Here, of course, I wish to invoke our old friend Bentham, whose concept of utility was rooted in subjective gratification. His response would be that if you enjoy reading a phone book more than a sonnet, then there is no problem at all; all other considerations are secondary. It is on these Benthamite grounds that I would wish to defend conceptualism: if some people derive pleasure from Goldsmith's weather reports, or Place's legal briefs, then that pleasure (or utility) is surely of equal value, biochemically speaking, with the pleasure others derive from more formally traditional poems.

Marxists, particularly of an Adornoite inflection, are likely to bristle at this assertion. They will argue that utilitarianism is merely the crude supply-and-demand logic of the market, according to which the customer is always right, and the most commercial output of the culture industry generates the most utility because it sells the most copies. Certainly, I do not personally subscribe to the extreme populist implications of utilitarianism (i.e. that a book or record that sells 10,000 copies is 1,000 times better than one that sells 10), but I think it retains its value at the individual level as a pragmatic rule of thumb. It is worth bearing in mind that the ultimate reason for reading poetry and attending poetry readings is that one derives some sort of utility from the experience, however that utility is subjectively conceived (as aesthetic, political, communal, spiritual, etc). Without it, all of the critical debates and polemics, the power struggles and position takings, amount to little.

Doesn't this argument fail on its own terms, though? Since conceptual writing is found boring even by some of its own practitioners (Goldsmith's boast), surely it will only afford pleasure to a minuscule group of people? This is difficult to assess without some data on audience responses. The fact is that the global audience for experimental poetry is already tiny, for some of the reasons that Paterson mockingly raises: it does not focus on accessibility or intelligibility, and thus appeals principally to people who value the opposite of these qualities (obscurity, 'mindblowing confusion'). Even within experimental circles, there are still many differences of aesthetic opinion (page vs performance, sound vs sense, seriousness vs humour, etc), with the result that the likelihood of any particular poem being enjoyed by any random audience member is probably quite low. In this context of limited popularity, conceptual work stands as good a chance as any, as confirmed by the generally enthusiastic reception of Vanessa Place's UK readings.

The defence I have offered is a minimal one. One is free to discard all of conceptualism's more dogmatic claims: it has not rendered anything else obsolete, and it will never become the dominant literary mode. Nevertheless, as a potentially pleasurable form of writing that makes use of the masses of found material now at writers' fingertips, it has its place in the contemporary poetic ecology.

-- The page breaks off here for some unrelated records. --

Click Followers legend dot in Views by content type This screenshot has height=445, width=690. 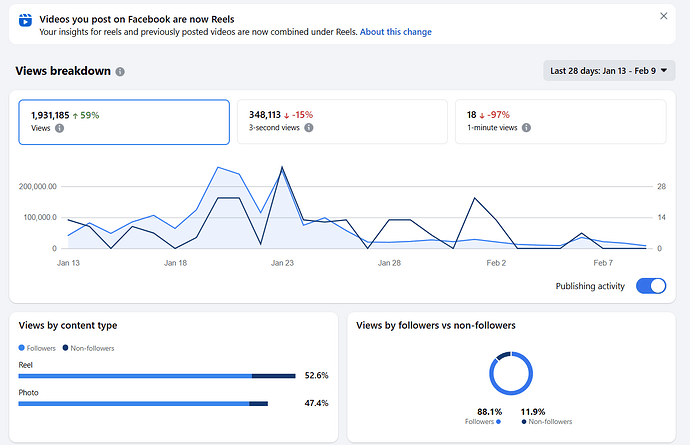point(22,347)
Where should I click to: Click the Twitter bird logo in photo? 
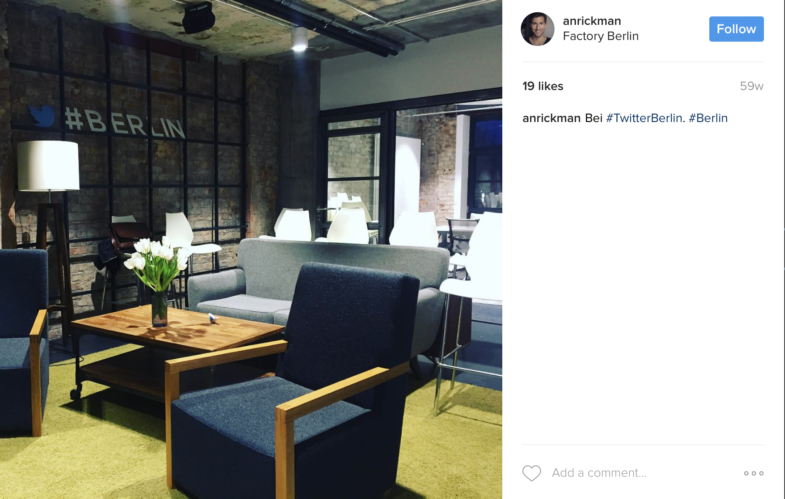pyautogui.click(x=42, y=116)
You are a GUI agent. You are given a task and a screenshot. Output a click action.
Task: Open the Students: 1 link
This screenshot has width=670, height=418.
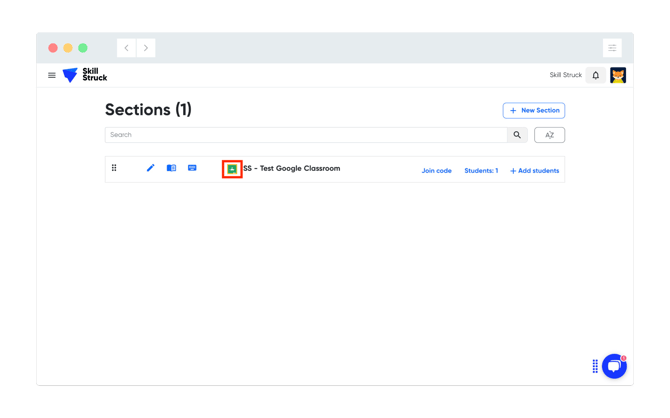click(x=481, y=171)
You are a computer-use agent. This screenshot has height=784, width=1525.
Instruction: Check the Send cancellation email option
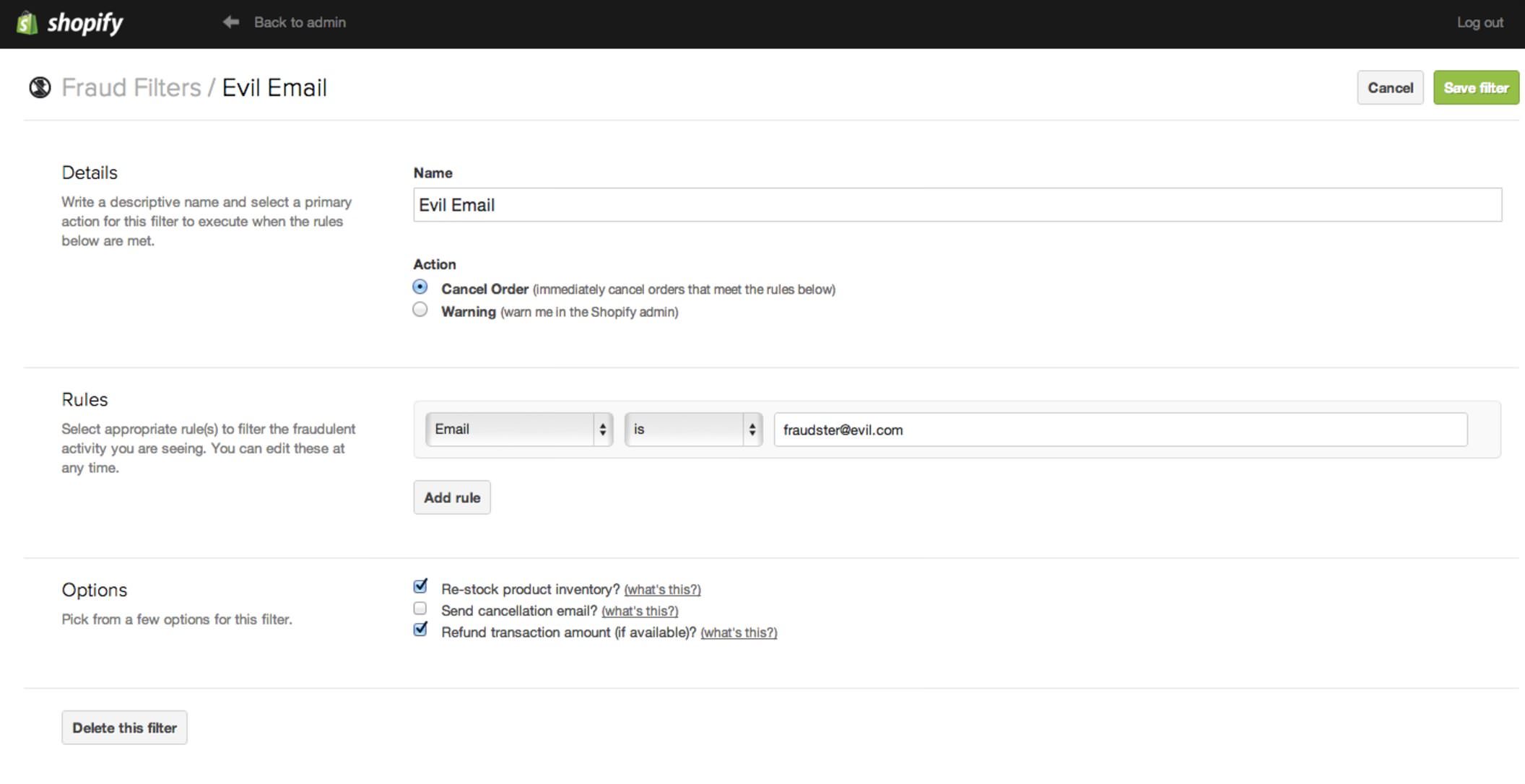pos(420,609)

Postscript: An obvious problem with utilitarian doctrine is that it does not clearly distinguish between short- and long-term pleasures. A case can always be made that an immediate pleasure should be avoided if it will lead to predictable harm later on (e.g. smoking), or if a more sustainable pleasure can be obtained by abstaining (the serenity of the ascetic). In this sense, Marxism is arguably a species of utilitarianism, albeit one which believes that the greatest utility can only be obtained in the wake of a proletarian revolution. Thus, conceptualism could actually be criticised on utilitarian grounds if one believed that it was having a corrosive effect on the cultural or political solidarity of poetic communities. However, I do not find this latter argument convincing. One might also choose to invoke Schopenhauer contra Bentham, and observe that it is in fact counterproductive to talk of pleasure at all in a world of relentless suffering, but then one is free to redefine utility as the momentary relief from suffering, which even Schopenhauer found in music.